* [Aim of the task]:
Which of the lines in the records below hold the string "color"? Copy every one of them.

* [Data section]:

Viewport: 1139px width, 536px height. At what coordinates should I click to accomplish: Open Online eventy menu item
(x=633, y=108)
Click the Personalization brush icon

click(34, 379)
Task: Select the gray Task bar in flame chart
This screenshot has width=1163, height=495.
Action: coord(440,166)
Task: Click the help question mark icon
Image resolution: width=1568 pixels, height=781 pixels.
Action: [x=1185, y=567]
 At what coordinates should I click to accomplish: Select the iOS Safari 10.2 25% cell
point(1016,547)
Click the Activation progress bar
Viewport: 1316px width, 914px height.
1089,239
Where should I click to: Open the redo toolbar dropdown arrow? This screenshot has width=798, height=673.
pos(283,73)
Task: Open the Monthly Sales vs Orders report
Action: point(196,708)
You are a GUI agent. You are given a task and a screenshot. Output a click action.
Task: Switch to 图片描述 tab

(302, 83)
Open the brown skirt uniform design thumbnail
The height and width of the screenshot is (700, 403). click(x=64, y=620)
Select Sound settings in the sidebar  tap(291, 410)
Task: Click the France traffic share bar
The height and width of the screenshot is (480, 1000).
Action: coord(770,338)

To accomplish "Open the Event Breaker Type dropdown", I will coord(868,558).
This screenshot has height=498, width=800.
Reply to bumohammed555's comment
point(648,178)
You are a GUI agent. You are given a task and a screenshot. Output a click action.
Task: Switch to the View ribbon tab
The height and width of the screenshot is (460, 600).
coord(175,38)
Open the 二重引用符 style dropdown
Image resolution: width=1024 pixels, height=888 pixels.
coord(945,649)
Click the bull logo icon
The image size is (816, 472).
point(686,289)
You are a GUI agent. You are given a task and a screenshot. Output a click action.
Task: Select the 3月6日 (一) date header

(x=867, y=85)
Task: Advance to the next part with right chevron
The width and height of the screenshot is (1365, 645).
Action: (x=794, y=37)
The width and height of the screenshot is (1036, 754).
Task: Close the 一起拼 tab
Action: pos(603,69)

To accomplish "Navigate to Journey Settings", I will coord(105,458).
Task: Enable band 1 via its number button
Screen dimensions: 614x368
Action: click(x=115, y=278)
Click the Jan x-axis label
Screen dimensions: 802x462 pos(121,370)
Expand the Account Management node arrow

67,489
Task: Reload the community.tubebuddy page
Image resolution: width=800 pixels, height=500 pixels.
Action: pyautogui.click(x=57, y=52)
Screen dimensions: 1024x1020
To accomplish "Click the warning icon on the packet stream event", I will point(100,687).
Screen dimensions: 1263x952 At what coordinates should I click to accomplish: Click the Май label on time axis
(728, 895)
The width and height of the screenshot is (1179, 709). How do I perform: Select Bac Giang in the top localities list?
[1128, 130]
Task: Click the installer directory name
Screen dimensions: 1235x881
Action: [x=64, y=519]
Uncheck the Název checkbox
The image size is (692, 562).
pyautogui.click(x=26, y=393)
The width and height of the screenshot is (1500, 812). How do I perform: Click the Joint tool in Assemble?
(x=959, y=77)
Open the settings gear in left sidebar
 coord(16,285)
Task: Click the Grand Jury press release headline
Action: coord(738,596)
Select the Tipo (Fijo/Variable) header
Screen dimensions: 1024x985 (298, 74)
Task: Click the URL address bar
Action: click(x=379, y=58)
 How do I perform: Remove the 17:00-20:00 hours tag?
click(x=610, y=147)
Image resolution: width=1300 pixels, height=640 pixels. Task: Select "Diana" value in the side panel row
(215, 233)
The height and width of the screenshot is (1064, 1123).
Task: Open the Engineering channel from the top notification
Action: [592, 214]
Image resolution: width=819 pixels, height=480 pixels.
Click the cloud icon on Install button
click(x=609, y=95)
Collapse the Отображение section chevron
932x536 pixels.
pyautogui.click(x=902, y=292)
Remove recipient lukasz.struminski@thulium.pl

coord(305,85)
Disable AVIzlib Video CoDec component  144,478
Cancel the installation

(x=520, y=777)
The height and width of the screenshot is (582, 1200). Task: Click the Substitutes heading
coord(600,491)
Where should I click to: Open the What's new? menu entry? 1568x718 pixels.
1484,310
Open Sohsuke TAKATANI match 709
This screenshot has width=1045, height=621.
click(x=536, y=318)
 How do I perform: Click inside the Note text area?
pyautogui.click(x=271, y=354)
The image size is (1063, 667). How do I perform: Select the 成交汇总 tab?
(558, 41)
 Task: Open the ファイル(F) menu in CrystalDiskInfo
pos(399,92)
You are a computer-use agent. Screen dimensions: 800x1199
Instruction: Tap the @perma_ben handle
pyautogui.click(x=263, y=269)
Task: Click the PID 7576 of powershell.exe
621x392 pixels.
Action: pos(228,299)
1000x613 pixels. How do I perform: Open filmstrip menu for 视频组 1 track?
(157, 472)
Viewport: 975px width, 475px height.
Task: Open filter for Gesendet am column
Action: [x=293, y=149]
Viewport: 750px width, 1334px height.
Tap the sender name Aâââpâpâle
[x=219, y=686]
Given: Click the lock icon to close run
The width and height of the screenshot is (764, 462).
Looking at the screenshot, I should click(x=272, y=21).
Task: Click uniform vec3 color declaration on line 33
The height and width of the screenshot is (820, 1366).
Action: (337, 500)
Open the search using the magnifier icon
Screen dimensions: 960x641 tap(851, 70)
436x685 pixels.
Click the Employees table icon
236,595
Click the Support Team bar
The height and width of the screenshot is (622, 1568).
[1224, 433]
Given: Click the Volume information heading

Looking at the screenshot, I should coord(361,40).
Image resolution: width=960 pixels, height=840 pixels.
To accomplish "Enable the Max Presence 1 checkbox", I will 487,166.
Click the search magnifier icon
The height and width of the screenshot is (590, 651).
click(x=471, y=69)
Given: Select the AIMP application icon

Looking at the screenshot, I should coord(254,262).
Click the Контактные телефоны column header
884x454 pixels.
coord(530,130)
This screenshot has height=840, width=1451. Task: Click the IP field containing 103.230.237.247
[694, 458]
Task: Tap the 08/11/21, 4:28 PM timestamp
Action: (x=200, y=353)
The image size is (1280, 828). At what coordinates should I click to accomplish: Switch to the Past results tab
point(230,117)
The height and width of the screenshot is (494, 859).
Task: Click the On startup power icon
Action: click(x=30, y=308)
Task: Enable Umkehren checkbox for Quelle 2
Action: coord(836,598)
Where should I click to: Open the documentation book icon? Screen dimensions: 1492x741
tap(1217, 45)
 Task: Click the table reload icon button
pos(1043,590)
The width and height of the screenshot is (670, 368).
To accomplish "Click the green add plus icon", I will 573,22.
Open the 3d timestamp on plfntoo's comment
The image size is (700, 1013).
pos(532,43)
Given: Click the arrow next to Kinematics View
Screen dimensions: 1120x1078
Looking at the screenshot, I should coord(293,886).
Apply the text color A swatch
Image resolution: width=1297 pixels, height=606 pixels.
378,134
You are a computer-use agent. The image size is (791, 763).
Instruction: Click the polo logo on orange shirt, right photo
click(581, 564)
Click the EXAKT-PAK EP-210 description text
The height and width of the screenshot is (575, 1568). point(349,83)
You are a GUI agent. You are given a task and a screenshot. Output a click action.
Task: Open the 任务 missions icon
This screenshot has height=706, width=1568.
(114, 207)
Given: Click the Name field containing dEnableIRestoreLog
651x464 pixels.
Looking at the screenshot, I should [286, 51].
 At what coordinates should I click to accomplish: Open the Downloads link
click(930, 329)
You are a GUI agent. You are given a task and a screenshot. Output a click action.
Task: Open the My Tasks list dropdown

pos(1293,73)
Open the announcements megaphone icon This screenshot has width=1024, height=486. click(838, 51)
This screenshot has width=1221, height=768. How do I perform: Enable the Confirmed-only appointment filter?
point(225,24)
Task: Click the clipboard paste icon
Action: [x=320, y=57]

* [Output of the task]:
Task: Click uniform vec3 color declaration on line 33
Apply the text color A swatch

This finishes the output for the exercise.